June 26, 2025 — Earlier this month, a bill from Sen. Nicole Grohoski, D-Ellsworth, became law without the Governor’s signature. According to a press release, in April, LD 1341, “Resolve, Directing the Department of Marine Resources to Evaluate How to Effectively Allow 2 Licensed Individuals to Fish for Lobsters or Scallops from a Single Vessel,” received a unanimous, bipartisan vote as amended in the Marine Resources Committee. In late May, both the Maine Senate and House voted unanimously in favor of it. LD 1341 directs the Department of Marine Resources to evaluate how two people holding licenses can fish for lobster and scallops on one boat without increasing the total harvest.
“We are hearing more and more from harvesters who are struggling with labor and economic constraints, and many captains are fishing alone under increasingly risky conditions,” said Sen. Grohoski, in the press release. “Allowing —but not requiring—two licensed captains to fish their individual gear from a single vessel could provide immediate relief without increasing overall harvest.
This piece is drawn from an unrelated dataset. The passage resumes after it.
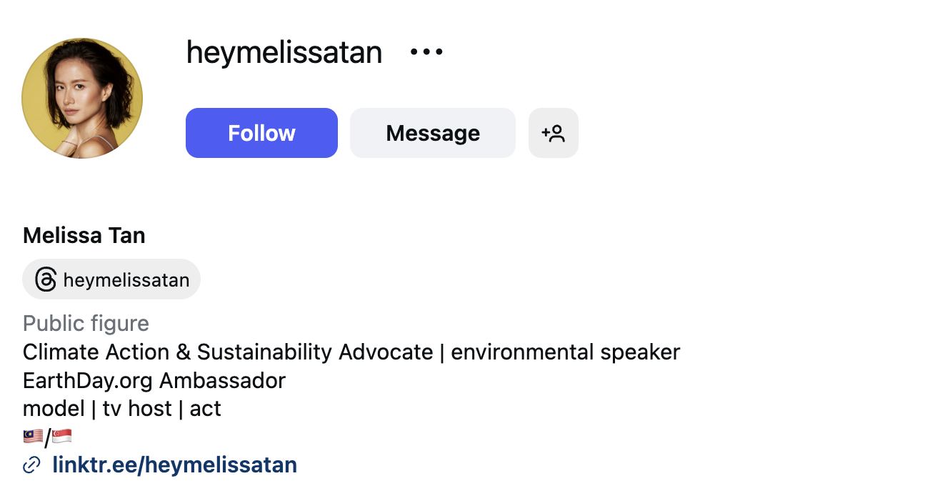This screenshot has width=950, height=496.
Task: Click the heymelissatan Threads badge
Action: coord(111,279)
This study will allow the Department to find a path forward that safeguards both our marine resources and the people who rely on them.”
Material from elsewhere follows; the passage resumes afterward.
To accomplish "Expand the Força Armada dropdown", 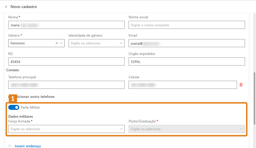I will (x=66, y=129).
June 23, 2025 — Cape Cod lobstermen are trying to fend off state and federal regulations that they say could put them out of business in an effort that an attorney describes as a “misguided push for uniformity.”
Beginning July 1, lobstermen will face strict rules when harvesting certain female lobsters in state and federal waters around outer Cape Cod, extending from Chatham to Provincetown’s Race Point, including a part of upper Cape Cod Bay.
The Outer Cape Lobstermen’s Association, a group of roughly 70 Massachusetts-licensed lobster trap fishers, is fighting back against the state Division of Marine Fisheries and the Atlantic States Marine Fisheries Commission, reopening a decades-old federal complaint.
The dispute will be heard in a status conference scheduled for Monday in Boston federal court.
Lobstermen in the Outer Cape Cod Conservation Management Area have been allowed to catch so-called V-notched lobsters under a 2000 settlement, but the rules set to go into effect next week will essentially ban that fishing, according to an attorney for the association.
In 2000, the association and the Commonwealth established a “regulatory regime” for outer Cape Cod distinct from other lobster conservation management areas in the state. The settlement permitted lobstermen in the region to fish for most V-notched lobsters in exchange for stricter gauge size requirements.